Let's look at the documentation:  https://pandas.pydata.org/pandas-docs/stable/reference/api/pandas.DataFrame.compare.html

In [None]:
# # note that the "self" df is the df that we are running compare on
# # and the "other" df is the one in the parenthesis (we are comparing to)
display(true_output_vars['output_0'].compare(returned_output_vars['output_0']))

# # align the differences on rows, just a different way of looking at the comparison
display(true_output_vars['output_0'].compare(returned_output_vars['output_0'],align_axis=0))

### Now that you know the differences, you are going to have to go back to your code and find/correct what you have written wrong.

1. Go back to the line(s) of code that produced the difference(s).

2. Go back into your code directly and walk through each step, comparing it the requirement/step that it executes, to see if you can find the error.

    ***Some examples include:***


    1. You have written a math code equation wrong.

    2. You are incorrectly assigning a value.

    3. You have some string manipulation wrong.

    4. You have a logic error.

    5. You have sorted incorrectly (or failed to sort when you should have).

    6. You have incorrectly rounded numeric data (or failed to round when you should have)
    

## One final note, concerning the demo cells.

### The demo cells are designed to give you some sample data, to help you to get your code up and running. You will see these for every exercise on all of the exams.

## Note that I can pass the demo cell and still fail the test cell!!!

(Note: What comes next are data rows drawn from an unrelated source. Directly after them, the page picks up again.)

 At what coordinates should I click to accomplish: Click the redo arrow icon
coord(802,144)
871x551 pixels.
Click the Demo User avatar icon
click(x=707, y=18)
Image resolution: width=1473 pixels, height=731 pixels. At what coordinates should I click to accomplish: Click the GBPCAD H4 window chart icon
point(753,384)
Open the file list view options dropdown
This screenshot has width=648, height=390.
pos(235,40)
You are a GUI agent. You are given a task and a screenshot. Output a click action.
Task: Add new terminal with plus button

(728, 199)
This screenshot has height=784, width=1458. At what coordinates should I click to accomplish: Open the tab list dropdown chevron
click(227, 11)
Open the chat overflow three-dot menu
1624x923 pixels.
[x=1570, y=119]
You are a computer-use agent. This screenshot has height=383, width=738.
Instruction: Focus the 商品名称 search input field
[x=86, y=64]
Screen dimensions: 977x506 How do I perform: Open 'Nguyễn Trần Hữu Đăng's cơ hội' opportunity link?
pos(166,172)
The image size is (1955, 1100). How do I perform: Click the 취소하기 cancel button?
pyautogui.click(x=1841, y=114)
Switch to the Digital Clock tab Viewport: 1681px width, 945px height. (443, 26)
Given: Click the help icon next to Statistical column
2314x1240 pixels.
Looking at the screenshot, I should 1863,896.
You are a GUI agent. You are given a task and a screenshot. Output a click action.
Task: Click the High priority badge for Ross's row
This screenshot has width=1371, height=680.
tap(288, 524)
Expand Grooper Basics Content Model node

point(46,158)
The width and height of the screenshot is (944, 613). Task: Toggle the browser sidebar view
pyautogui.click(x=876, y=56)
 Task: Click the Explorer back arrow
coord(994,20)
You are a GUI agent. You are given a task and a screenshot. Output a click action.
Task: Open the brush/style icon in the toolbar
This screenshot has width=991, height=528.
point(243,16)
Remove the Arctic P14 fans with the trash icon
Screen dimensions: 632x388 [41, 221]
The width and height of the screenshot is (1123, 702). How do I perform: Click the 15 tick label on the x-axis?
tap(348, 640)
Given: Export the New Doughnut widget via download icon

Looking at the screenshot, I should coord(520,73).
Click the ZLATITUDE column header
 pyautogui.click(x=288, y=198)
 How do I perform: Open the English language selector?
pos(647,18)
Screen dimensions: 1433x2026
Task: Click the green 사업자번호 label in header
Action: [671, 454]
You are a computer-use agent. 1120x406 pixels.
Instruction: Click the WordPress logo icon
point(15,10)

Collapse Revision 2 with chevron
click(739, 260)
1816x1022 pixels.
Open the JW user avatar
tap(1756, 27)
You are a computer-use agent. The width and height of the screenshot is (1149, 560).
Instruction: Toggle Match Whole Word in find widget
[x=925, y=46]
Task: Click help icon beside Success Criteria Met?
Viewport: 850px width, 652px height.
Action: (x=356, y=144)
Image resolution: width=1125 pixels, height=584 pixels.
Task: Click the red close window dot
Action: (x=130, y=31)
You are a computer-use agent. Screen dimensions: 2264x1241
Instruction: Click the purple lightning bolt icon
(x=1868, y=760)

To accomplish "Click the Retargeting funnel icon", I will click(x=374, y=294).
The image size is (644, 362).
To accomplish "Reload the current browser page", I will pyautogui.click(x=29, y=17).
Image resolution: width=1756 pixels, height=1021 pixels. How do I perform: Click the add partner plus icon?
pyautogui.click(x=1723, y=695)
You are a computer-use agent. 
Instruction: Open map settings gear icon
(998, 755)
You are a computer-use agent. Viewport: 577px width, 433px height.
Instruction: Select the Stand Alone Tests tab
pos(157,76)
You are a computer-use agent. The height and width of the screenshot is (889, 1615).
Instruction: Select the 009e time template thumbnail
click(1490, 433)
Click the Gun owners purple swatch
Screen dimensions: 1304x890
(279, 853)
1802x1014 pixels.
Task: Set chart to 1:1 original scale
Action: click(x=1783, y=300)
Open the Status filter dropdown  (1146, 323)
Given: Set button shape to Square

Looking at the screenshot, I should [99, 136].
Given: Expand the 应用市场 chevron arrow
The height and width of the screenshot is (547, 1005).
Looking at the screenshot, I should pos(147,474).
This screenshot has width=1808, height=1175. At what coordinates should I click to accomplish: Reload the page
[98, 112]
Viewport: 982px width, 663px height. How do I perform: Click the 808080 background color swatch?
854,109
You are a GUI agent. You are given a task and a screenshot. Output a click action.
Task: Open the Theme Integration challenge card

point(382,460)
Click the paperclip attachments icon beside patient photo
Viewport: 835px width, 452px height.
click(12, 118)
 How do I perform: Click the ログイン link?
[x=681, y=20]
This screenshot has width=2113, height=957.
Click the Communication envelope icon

This will be ***ONE OF THE BIGGEST PROBLEMS*** for students on the exams.

Students think that, because they passed the DEMO CELL, it means that they WILL ALSO pass the TEST CELL.

This IS NOT the case, as the DEMO CELL is designed to give you some SAMPLE DATA, to help you get your code up and running.

## The DEMO CELL IS NOT a full test of your code, and you can easily pass the DEMO CELL and FAIL the TEST CELL!!!

## The TEST CELL is a FULL TEST of your code, and it is much more extensive than the DEMO CELL.

## So be aware that you can pass the DEMO CELL and still fail the TEST CELL.

***
***ON EVERY EXAM***, there will be ***AT LEAST 20 Piazza posts*** from students whose code passes the demo cell and fails the test cell. They will post that there is a BUG in the exam because of this, when in fact, their code is incorrect.

Please be aware of this difference between the demo and test cells.
***

## What are your questions concerning data troubleshooting of pandas dataframes?